A reporter recently inquired about the gender mix on our online investment platform, CircleUp. It's a question being increasingly asked of early-stage private investors. And for good reason. The lion's share of private capital today--across both angel and venture capital markets--is going to men.
In the first half of 2013 only 13% of total venture capital dollars went to women-founded startups according to Pitchbook. Fortunately, this number is on the rise--increasing every year for the past 10 years, up from a meager 4% in 2004.
What's behind this upward trend? Certainly not chance. It's being driven by a massive, deliberate and concerted movement by individuals and organizations across the funding ecosystem to build new infrastructure that inspires, educates, supports and funds female entrepreneurs. Here are just a few examples.
- Accelerators Springboard Enterprises has accelerated 500 female entrepreneurs;
- Angel Groups Golden Seeds has invested more than $60M in start-up businesses;
- Venture Capital Funds Women-led Illuminate Ventures closed its $20M early-stage fund late last year.
While CircleUp is young, we're excited to support this movement. And so far, the numbers on our platform--where we connect investors with consumer product and retail entrepreneurs--are immensely promising. Here are some numbers.
Since launching our marketplace in 2012 we've reviewed more than 4,500 companies, of which we've approved less than 5% to list on our platform.
- 39% of the companies raising capital on CircleUp currently (7/28/2014) are women-led;
- Historically, women-led companies have made up 42% of our successful raises. (versus 13% of VC backed deals);
- Historically, the success rate of women-led companies has been 78%, versus 58% for non-women led companies. Meaning 78% of the women-led companies that launch on our site are successful at raising money.
It's great to see gender-neutrality in our marketplace. And what really excites us is the third statistic: the success rate of women-led companies (78%) has not only been on par with male-led companies, it's meaningfully higher. This number will shift over time, of course, but we can safely conclude that our investors are not exhibiting the same gender bias found elsewhere.
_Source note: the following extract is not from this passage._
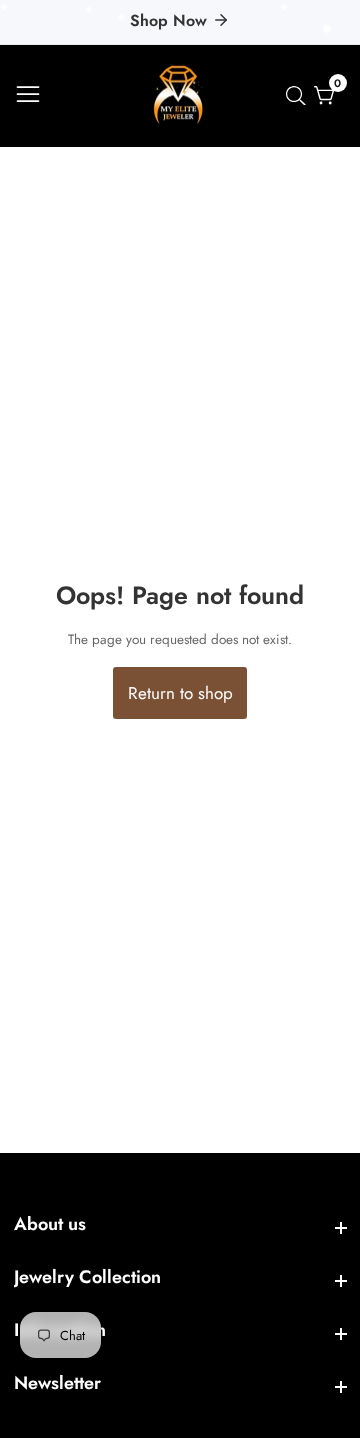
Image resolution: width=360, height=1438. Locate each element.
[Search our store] (300, 96)
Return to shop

Professors from Harvard, MIT and University of Pennsylvania shared their findings on this gender bias in their recently published report, Investors prefer entrepreneurial ventures pitched by attractive men. They found that "investors prefer entrepreneurial pitches presented by male entrepreneurs compared with pitches presented by womenentrepreneurs, even when the content of the pitch is the same." Researchers tested this bias across a number of scenarios--audio-only pitches, video-pitches, and actual recordings of past pitches--and found that male entrepreneurs were 60--70% more likely to get funding, all else equal, in all cases.
We're thrilled that our marketplace doesn't exhibit this same gender-bias. The question is... why? It's less about us, we feel, and more about the medium through which we operate--which is online. Operating online has enabled us to create an incredibly diverse network of investors--across gender, geography, age and experience. It's this diversity, we believe, brought together in a more objective medium, that diffuses harmful groupthink and gender-bias. It's not that our individual investors have fewer biases, conscious or unconscious--it's that our network, now 10,000 strong, collectively does.
And we're not alone--other online funding platforms have found similar evidence. Researchers Dan Marom, Alicia Robb, and Orly Sade analyzed more than 20,000 crowdfunding projects on Kickstarter, a rewards-based platform, and found that the success rate of women was actually higher than men--69% versus 61%.
As early stage capital markets continue their shift from offline to on, we're thrilled by the opportunity to realize fundamentally new and less biased marketplaces. Marketplaces where merit speaks loudest--regardless who you know, where you live or what gender you are.